Weitere Zukunft wird sich im Sommer entscheiden
In dieser Zeit, wird sich wohl auch schon die weitere Zukunft von Jürgen Melzer entscheiden. Viel hängt davon ab, wie der Körper den operativen Eingriff in diesem Alter wegsteckt und ob sich weiterhin alles so anfühlt wie zu seiner besten Zeit als Profi.
"Es wird schon viel davon abhängen, wie die Schulter funktioniert, wie schnell sie noch ist. Man hört oft nach solchen Operationen, dass die Bewegung ein bisschen eingeschränkt und nicht mehr ganz so zügig ist, wie sie mal war."
"Ich möchte mir zumindest die Chance geben"
In diesem Zusammenhang stellt Melzer auch klar, dass die kommenden Monate für ihn persönlich eine Art Gradmesser werden, ob eine Fortsetzung seiner Karriere überhaupt noch Sinn macht oder nicht.
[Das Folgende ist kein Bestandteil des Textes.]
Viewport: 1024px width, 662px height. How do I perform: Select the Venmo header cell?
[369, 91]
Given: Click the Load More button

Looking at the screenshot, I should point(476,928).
Nach dem erneuten Verletzungspech kam ihm die "Tennis-Pension" natürlich in den Sinn, vor allem angesichts seines Alters. Aber genau deshalb will er sich diese Frage mit dem Comeback-Versuch beantworten.
"Ich weiß nicht, wo mein Level danach sein wird. Ich kann zwar sagen, dass ich konditionell auf einem guten Weg bin, Kraft in den Beinen habe – besser vielleicht als vor zwei, drei Jahren. Aber wie es spielerisch ausschauen wird, wenn man fast ein Jahr pausiert hat, weiß man nicht", gibt sich Melzer nachdenklich.
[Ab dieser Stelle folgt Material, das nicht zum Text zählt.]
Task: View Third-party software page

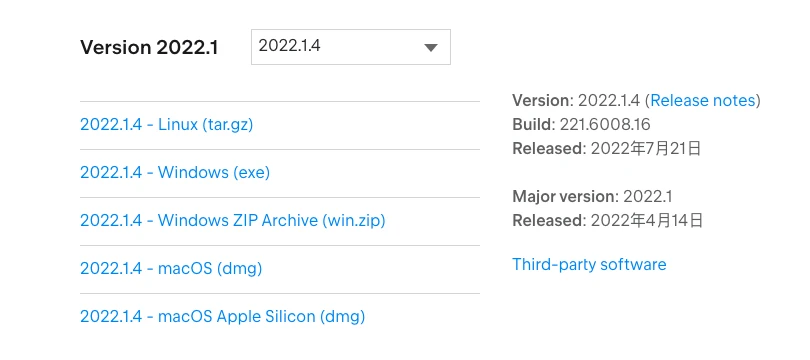Action: [x=589, y=264]
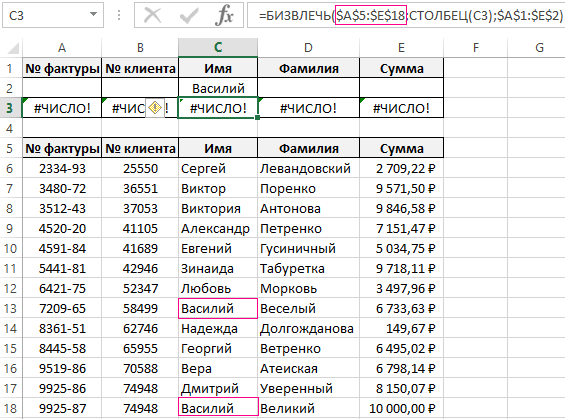
Task: Select column C header
Action: (218, 48)
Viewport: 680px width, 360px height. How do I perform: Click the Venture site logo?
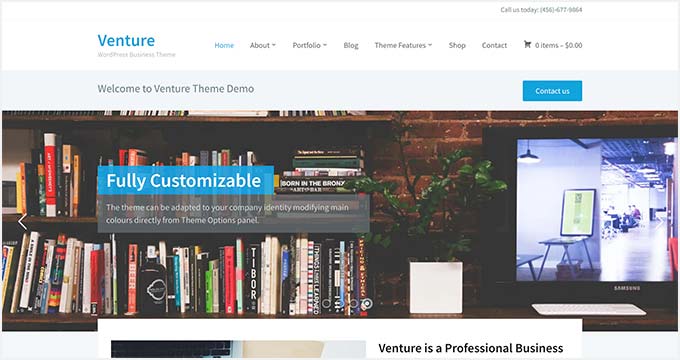(x=126, y=40)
"Da ist schon ein Fragezeichen da. Aber ich möchte mir zumindest die Chance geben, um zu sagen: Reicht es noch oder reicht es nicht mehr. Ich glaube schon, dass man sonst in ein paar Jahren dasitzt und sich fragt, warum man es nicht probiert hat."
"…oder ob ich leise Servus sage"
Die nötige Zeit zum Reinkommen wird er sich definitiv geben, denn in den ersten zwei, drei Monaten Challenger-Titel einzufahren, wird es nach eigenem Ermessen "nicht spielen".
"Dafür habe ich aber die nötige Routine und Selbsteinschätzung, um zu wissen, ob ich mir das noch antue, ob ich die Möglichkeit habe, mich wirklich noch einmal nach oben zu spielen, oder ob ich eine gute Karriere gehabt habe und leise Servus sage."
Auf seine mögliche Rückkehr freut er sich riesig, trotzdem ist er ehrlich genug zu sich selbst, um zu behaupten: "Dass ich eineinhalb oder zwei Jahre Challenger spielen muss, kann ich mir im Moment nicht vorstellen. Ich glaube, das hat man dann nicht mehr notwendig. Ich hoffe aber schon, dass ich mich wieder zurückspielen kann."
Denn der Sport, seine große Leidenschaft, würde ihm definitiv abgehen. "Klar, mir fehlt der Sport und es macht mir extrem Spaß, auch wenn ich nur auf einen depperten Softball draufhaue", lacht Melzer.
Seine Mentalität verrät jedoch, dass er es unbedingt noch einmal wissen will, um sich selbst etwas zu beweisen. Auch wenn der Weg zurück ein sehr steiniger ist.